━━ EXERCISE TEXT ━━

Record set for positivity
The reason for the uptick in those seeking care? On Monday, the Ohio Department of Health reported the average seven-day rate of positive coronavirus tests in Ohio jumped to 24.2% — the highest it’s been since the beginning of the pandemic. The state’s previous all-time high was 23.6% on April 20, 2020, amid COVID-19’s first wave.
Monday’s rate is more than 15 times higher than the all-time low of 1.3 percent reported in late June. Valley counties’ average positivity rates are now all below the state’s average.
As of Friday, 92% of cases statewide were reported as the omicron variant, Kravec said citing statewide Ohio Department of Health data.
“The absolute amount of variants that we have is omicron,” he said. “We are hopeful that these become milder, but they’re also much more contagious. Based on information from South Africa and Great Britain, kind of anecdotal here, the severity seems to be a little bit lighter.”
Monday’s ODH data includes 303 new cases in the Mahoning Valley: 138 new cases in Mahoning County (for a total of 39,700), 131 in Trumbull (30,864) and 34 in Columbiana (18,533).

━━━
━━ MATERIAL SUPPLIED ━━

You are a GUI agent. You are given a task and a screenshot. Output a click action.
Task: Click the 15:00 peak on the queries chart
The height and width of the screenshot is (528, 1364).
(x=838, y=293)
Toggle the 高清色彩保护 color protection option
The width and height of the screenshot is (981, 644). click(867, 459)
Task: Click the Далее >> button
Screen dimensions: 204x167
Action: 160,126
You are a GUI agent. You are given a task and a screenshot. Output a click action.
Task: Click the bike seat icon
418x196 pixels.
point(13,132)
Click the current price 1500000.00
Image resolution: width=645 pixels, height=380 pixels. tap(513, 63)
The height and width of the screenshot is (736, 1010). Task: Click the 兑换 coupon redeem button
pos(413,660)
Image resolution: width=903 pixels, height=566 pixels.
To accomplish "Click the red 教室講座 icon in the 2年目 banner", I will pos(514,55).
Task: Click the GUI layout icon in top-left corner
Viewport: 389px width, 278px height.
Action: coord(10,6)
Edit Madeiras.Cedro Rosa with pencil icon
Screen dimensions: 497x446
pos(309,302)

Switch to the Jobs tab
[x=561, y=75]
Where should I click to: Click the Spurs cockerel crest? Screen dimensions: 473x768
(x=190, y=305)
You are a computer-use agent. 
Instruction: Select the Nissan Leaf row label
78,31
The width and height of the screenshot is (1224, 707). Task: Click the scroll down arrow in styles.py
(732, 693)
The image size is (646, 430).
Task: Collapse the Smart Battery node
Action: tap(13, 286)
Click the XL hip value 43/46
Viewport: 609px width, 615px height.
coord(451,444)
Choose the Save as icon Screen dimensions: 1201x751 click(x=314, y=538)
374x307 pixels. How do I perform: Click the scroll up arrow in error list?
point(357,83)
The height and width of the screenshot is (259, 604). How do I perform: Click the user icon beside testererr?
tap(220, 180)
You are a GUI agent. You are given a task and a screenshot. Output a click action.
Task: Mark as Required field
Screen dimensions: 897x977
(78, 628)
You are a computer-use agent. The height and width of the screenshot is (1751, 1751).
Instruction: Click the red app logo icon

━━━

## WHAT YOU NEED TO DO
1) In the COVID-19 report, what was Ohio's previous all-time high for the seven-day rate of positive coronavirus tests?
2) According to the COVID-19 report, why did more people seek care? Answer in one to three sentences.
3) Echo the passage of the COVID-19 report that starts at "Record set for" and ends after "COVID-19’s first wave.".

## RESULTS OF THE EXERCISE
1) 23.6%, on April 20, 2020.

2) The report attributes the uptick to a jump in the seven-day average rate of positive coronavirus tests in Ohio. On Monday, the Ohio Department of Health reported that rate at 24.2%, the highest since the beginning of the pandemic.

3)
Record set for positivity
The reason for the uptick in those seeking care? On Monday, the Ohio Department of Health reported the average seven-day rate of positive coronavirus tests in Ohio jumped to 24.2% — the highest it’s been since the beginning of the pandemic. The state’s previous all-time high was 23.6% on April 20, 2020, amid COVID-19’s first wave.